**Trecho selecionado**
========================================

De acordo com Trevisan (2012), torna-se importante considerar questões de acesso ao estatuto de cidadania a partir de diferentes pontos de vista, que possam incluir grupos e pessoas excluídas. É aqui, então, que as crianças são majoritariamente incluídas na discussão, uma vez que têm acesso aos direitos sociais de cidadania, mas permanecem sem acesso por exemplo, a direitos políticos, nomeadamente de participação e de processos de co-decisão.

Arroyo (2011) destaca que, a escolarização, como condicionamento do reconhecimento da cidadania, termina ocultando a história real do seu reconhecimento a uns e da negação aos Outros, no entanto, ainda permanecem distantes de serem cidadãos plenos, diante das reprovações, segregações, humilhações e desigualdades, que expõe a fragilidade dos discursos que prometem cidadania pela educação.

A escola, como instituição com a missão de preparar para a cidadania é o:

Espaço institucional onde cabem todas as utopias igualitárias, tanto quanto os processos mais refinados de dominação, a escola foi sendo historicamente tematizada pela modernidade como o lugar da formação de jovens cidadãos, plenos de direitos, capacidade e competência, para competirem e/ou se solidarizarem numa sociedade com igualdade de oportunidades. Não é necessário recordar aqui o modo como a linearidade do raciocínio que suporta o projeto escolar enquanto «fábrica de cidadãos» originou tantos equívocos e fez desperdiçar tantas energias efetivamente mobilizadas na construção de uma cidadania plena. (SARMENTO; FERNANDES; TOMÁS, 2007, p.187-188).

========================================

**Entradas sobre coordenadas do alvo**
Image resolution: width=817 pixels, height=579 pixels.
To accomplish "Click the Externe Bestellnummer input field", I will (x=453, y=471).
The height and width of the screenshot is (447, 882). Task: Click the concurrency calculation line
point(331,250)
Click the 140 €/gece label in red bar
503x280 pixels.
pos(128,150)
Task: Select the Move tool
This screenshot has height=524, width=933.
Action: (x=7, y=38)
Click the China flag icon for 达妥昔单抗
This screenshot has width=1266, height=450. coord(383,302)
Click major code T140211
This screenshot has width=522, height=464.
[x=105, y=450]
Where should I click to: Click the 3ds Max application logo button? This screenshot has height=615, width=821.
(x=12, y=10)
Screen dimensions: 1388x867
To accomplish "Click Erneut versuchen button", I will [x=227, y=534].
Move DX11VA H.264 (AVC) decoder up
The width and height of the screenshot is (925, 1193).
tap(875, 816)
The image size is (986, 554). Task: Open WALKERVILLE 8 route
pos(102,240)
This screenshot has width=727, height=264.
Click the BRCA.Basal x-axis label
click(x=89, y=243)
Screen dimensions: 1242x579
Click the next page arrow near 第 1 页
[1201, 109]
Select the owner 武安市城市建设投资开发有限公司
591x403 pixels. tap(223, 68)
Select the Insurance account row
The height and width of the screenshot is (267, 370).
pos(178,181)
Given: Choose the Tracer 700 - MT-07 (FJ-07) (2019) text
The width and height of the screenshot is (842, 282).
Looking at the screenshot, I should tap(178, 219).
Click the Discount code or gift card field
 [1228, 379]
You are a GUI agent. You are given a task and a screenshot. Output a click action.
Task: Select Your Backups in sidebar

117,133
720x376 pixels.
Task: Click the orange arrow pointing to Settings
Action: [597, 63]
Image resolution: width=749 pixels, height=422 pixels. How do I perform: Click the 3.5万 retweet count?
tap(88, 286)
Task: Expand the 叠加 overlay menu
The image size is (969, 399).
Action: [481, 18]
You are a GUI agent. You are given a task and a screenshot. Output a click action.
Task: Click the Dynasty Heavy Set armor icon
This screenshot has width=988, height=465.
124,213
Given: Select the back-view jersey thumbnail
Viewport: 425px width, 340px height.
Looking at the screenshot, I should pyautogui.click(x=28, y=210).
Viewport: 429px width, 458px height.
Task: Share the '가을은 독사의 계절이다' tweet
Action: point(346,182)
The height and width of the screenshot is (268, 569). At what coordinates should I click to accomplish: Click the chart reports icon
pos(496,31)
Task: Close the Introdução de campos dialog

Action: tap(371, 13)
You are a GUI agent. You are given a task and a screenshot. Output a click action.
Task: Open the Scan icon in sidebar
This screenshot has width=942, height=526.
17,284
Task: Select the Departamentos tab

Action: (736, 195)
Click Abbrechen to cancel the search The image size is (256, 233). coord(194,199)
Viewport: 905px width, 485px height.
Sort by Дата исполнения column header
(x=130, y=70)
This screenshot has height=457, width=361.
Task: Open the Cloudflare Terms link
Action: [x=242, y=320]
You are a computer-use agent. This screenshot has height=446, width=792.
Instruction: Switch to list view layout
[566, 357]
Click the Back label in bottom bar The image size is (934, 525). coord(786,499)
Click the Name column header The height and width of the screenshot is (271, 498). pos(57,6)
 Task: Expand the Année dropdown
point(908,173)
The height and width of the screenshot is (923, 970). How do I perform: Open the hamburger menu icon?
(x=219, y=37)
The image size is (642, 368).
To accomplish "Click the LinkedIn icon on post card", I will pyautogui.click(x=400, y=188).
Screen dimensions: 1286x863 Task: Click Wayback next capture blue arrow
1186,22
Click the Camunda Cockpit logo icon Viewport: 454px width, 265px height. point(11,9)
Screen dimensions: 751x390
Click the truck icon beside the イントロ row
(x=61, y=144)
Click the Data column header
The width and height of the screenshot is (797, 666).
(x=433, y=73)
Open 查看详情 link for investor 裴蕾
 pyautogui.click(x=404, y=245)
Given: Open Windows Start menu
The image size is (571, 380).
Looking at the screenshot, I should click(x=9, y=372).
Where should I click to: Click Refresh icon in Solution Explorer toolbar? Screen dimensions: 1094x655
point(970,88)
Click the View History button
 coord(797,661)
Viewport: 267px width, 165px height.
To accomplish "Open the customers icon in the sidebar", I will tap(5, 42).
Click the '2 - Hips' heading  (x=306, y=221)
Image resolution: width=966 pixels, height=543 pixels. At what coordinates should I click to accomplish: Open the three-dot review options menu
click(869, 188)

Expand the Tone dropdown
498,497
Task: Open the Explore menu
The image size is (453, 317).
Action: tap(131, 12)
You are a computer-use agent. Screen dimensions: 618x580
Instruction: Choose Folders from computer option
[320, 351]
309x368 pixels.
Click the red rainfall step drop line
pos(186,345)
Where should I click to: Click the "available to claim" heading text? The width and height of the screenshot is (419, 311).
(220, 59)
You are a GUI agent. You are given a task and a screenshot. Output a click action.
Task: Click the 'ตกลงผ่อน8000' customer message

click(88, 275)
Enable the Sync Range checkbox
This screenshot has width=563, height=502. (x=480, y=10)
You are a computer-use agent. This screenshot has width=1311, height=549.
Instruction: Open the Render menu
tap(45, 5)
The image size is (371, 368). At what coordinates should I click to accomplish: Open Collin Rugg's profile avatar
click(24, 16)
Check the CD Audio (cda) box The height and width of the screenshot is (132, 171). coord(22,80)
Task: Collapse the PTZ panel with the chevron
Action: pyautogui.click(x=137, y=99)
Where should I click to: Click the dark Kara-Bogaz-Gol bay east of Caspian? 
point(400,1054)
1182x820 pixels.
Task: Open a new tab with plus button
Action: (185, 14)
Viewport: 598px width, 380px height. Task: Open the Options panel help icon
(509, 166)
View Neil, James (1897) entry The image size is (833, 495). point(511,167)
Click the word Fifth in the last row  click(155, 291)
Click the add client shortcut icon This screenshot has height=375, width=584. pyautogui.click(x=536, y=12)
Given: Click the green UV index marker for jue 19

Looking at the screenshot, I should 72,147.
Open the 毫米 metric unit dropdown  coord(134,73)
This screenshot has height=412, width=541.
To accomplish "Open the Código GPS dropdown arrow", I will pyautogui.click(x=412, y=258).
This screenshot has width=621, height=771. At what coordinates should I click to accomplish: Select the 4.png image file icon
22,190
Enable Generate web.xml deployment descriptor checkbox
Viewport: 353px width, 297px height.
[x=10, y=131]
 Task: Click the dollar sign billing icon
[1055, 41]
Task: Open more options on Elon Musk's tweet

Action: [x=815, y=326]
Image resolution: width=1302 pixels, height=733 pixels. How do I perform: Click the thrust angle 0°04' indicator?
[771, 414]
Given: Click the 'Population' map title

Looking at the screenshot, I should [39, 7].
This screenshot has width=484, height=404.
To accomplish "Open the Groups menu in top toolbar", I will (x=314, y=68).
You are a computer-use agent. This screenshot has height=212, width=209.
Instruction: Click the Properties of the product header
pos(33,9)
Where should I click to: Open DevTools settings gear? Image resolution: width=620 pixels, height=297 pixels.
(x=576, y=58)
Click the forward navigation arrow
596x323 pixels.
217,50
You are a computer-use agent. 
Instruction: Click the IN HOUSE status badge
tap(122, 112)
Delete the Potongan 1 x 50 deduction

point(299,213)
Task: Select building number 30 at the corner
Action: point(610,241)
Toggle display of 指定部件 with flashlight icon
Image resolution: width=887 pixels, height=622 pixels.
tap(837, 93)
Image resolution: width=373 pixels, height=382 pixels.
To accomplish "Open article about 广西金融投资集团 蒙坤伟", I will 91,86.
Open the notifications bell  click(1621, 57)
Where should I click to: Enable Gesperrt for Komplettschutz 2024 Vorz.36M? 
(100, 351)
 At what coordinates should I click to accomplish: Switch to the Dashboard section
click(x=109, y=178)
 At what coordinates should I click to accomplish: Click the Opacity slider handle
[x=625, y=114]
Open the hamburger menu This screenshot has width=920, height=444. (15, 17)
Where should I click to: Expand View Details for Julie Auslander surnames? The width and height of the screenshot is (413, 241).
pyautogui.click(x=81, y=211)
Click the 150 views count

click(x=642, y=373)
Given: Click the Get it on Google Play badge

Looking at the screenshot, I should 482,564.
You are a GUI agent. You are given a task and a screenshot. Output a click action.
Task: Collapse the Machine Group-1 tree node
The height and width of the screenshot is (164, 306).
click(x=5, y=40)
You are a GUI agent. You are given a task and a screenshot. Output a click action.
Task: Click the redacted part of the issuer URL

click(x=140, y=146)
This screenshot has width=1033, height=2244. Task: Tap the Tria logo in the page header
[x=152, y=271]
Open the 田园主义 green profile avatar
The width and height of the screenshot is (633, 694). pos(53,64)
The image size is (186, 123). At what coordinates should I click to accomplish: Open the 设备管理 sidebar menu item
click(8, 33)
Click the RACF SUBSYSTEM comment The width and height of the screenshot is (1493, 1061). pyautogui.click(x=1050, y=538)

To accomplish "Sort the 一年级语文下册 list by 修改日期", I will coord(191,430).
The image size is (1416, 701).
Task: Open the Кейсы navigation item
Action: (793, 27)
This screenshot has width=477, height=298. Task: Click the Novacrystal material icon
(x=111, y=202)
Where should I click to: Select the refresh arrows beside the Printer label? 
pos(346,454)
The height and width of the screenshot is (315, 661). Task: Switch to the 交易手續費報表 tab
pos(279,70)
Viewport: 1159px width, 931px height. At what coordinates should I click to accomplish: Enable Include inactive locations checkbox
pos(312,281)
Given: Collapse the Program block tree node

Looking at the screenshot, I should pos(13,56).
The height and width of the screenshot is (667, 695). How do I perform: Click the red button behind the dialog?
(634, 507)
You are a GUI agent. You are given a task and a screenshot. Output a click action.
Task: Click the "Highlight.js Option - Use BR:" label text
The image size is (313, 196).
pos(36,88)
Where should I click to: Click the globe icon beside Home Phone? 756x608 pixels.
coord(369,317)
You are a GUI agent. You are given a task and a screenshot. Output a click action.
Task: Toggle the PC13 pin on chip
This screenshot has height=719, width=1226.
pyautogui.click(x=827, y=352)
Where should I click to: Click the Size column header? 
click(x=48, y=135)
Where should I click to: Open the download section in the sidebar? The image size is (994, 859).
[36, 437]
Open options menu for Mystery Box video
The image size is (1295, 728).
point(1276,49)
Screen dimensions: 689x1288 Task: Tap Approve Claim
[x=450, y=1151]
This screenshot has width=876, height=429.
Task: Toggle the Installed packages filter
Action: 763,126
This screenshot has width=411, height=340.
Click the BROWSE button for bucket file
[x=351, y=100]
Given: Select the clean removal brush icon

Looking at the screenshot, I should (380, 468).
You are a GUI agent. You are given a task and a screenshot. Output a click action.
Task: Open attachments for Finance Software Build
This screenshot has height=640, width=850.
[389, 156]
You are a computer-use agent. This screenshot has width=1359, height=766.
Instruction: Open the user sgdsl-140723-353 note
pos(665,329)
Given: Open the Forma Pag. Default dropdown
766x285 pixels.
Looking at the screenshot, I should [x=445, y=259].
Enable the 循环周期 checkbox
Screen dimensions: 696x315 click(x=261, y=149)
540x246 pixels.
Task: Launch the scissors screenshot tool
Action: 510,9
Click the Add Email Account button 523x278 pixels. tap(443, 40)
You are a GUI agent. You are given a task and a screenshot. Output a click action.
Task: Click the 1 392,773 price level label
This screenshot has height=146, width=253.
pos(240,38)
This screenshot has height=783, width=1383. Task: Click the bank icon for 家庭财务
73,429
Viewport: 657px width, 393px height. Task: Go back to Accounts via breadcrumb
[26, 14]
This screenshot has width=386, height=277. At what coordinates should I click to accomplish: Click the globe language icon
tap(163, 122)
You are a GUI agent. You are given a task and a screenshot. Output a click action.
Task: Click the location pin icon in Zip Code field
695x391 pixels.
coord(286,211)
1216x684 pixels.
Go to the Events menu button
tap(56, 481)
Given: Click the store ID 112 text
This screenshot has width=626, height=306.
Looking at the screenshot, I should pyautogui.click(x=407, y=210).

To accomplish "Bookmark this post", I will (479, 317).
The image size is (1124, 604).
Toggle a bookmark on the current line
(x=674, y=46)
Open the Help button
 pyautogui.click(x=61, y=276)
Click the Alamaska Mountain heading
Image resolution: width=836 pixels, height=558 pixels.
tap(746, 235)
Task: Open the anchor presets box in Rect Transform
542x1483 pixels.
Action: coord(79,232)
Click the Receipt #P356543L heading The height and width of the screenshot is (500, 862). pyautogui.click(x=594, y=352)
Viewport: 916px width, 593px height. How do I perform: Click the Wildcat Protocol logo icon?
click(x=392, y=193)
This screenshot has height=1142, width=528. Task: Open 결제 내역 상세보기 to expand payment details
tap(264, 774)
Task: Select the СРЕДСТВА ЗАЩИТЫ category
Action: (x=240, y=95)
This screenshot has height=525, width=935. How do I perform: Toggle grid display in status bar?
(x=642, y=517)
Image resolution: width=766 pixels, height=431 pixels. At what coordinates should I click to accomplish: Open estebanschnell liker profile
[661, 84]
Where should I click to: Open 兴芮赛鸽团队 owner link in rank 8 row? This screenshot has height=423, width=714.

========================================

**Instruções da tarefa**
Transcreva, do trecho sobre cidadania e escola, a parte entre "Arroyo (2011) destaca" e "cidadania pela educação.", inclusive.

**Resposta escrita**
Arroyo (2011) destaca que, a escolarização, como condicionamento do reconhecimento da cidadania, termina ocultando a história real do seu reconhecimento a uns e da negação aos Outros, no entanto, ainda permanecem distantes de serem cidadãos plenos, diante das reprovações, segregações, humilhações e desigualdades, que expõe a fragilidade dos discursos que prometem cidadania pela educação.